*Quoted text*:
····················

Food and grocery sector calls for emissions trading solution

  • August 14, 2009
  • Isobel Drake

All sides of politics must sit down and negotiate a solution to emissions trading that won’t put Australian manufacturing jobs at risk after the Government’s Carbon Pollution Reduction Scheme (CPRS) legislation was defeated in the Senate today, the Australian Food and Grocery Council (AFGC) suggested.

AFGC Chief Executive Kate Carnell contends that the CPRS Bill would have forced Australians to pay more for home-grown manufactured food and groceries.”The Government’s Bill would have been the equivalent a GST increase on Australian-made food and groceries on supermarket shelves,” she said. “Food and grocery spending represents 20 per cent of the weekly household budget so CPRS-inflated food and grocery prices will have a large impact on Australian families.”

“With the ETS in its current format, the food manufacturing industry estimates a price shock of around 5 per cent for Australian-made food and groceries.”

····················

Continue the emissions trading article from the end of its last paragraph. The listing below is separate material with no connection to the emissions trading article.

*Information provided*:
····················

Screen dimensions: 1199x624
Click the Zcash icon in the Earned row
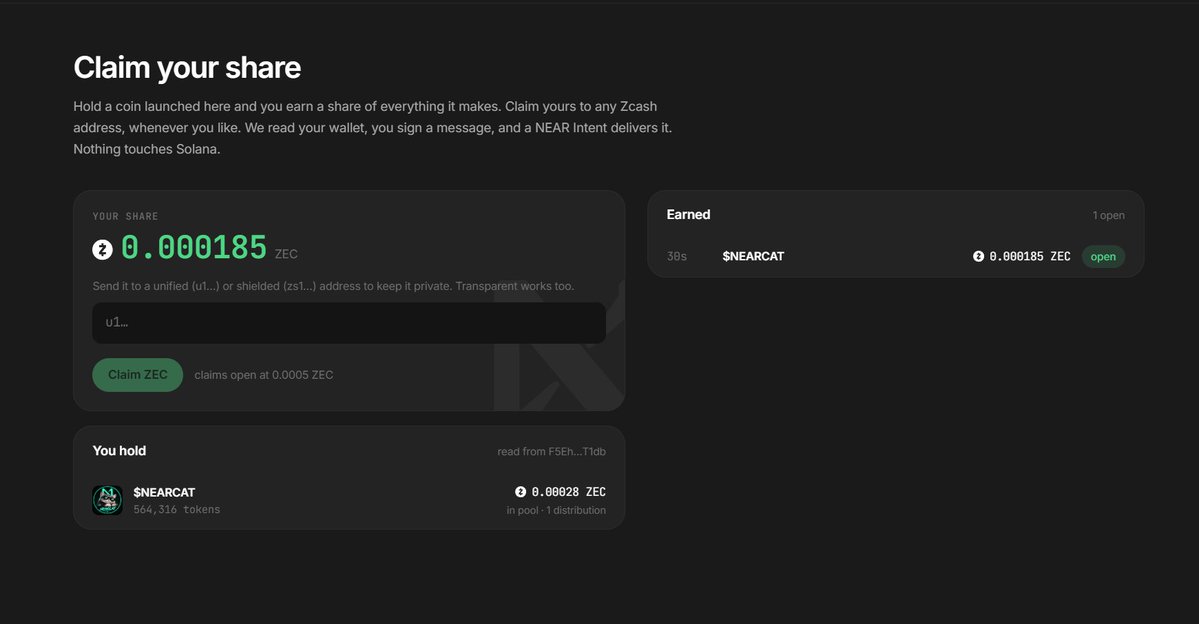[978, 256]
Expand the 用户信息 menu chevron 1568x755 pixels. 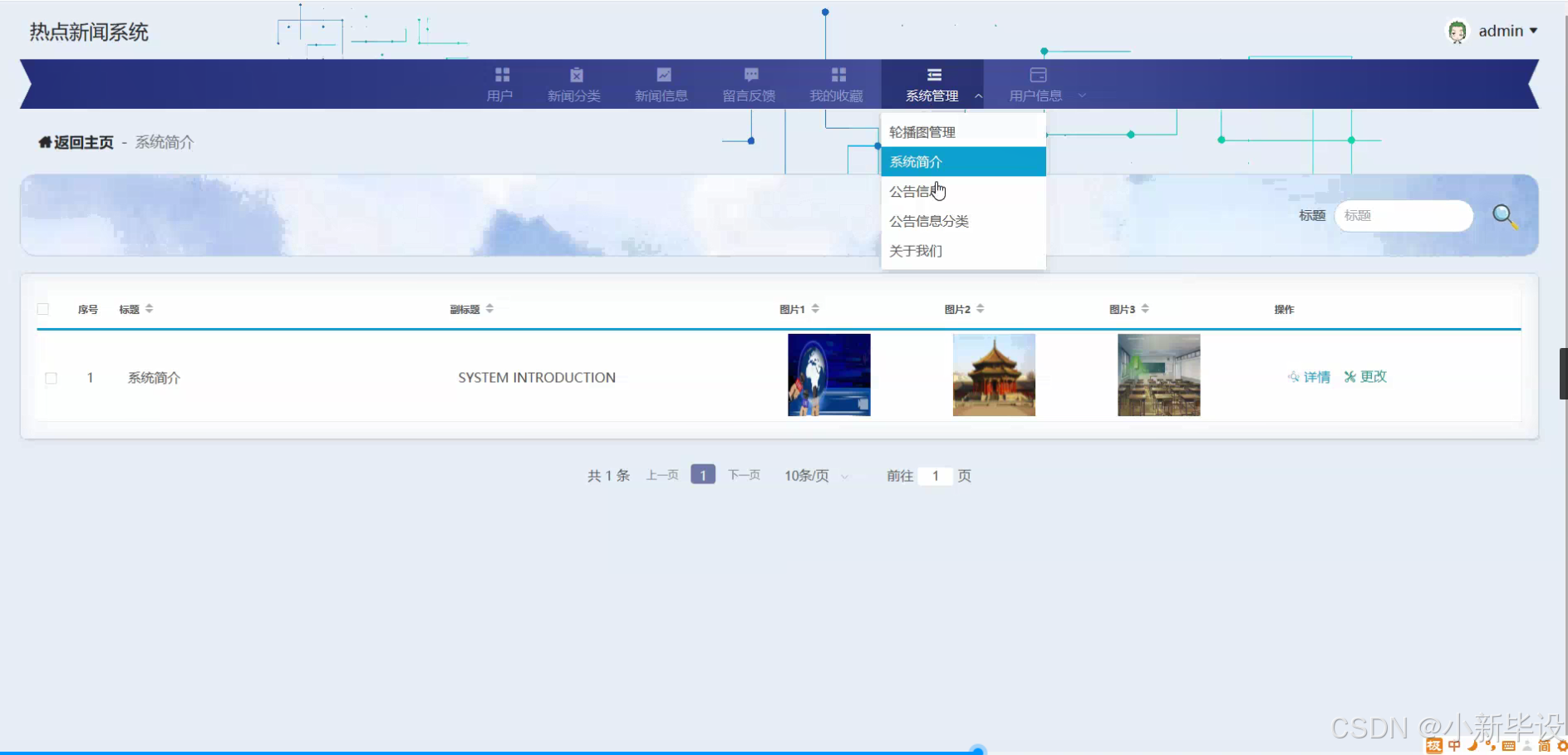coord(1083,96)
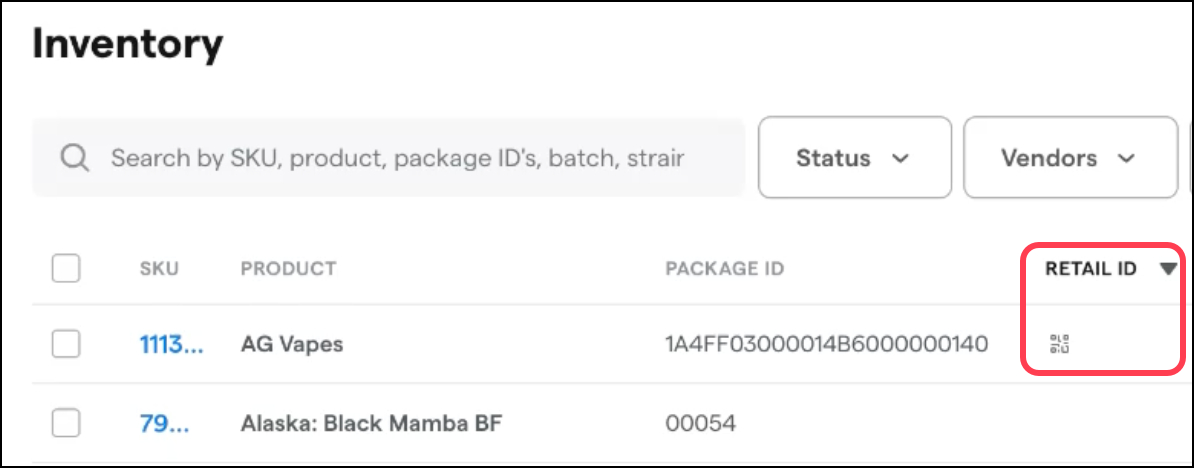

····················

*Final answer*:
Ms Carnell said goods imported from countries in Asia will not be affected as these countries will not be subjected to a carbon charge in the foreseeable future.

“Unless our competitors including Malaysia, China and Indonesia are subject to the same carbon costs, Australian manufactured goods will be disadvantaged on Australian supermarket shelves and jobs will suffer,” she suggested. “Kevin Rudd has previously said he ‘didn’t want to be Prime Minister of a country that didn’t make anything’ – so we need to get the ETS right or that is exactly the type of country we will live in.”

The food and grocery industry would be happy to work with the Government to re-examine the issue and give better consideration to the issue of trade exposed industries including the food and grocery sector, Ms Carnell added.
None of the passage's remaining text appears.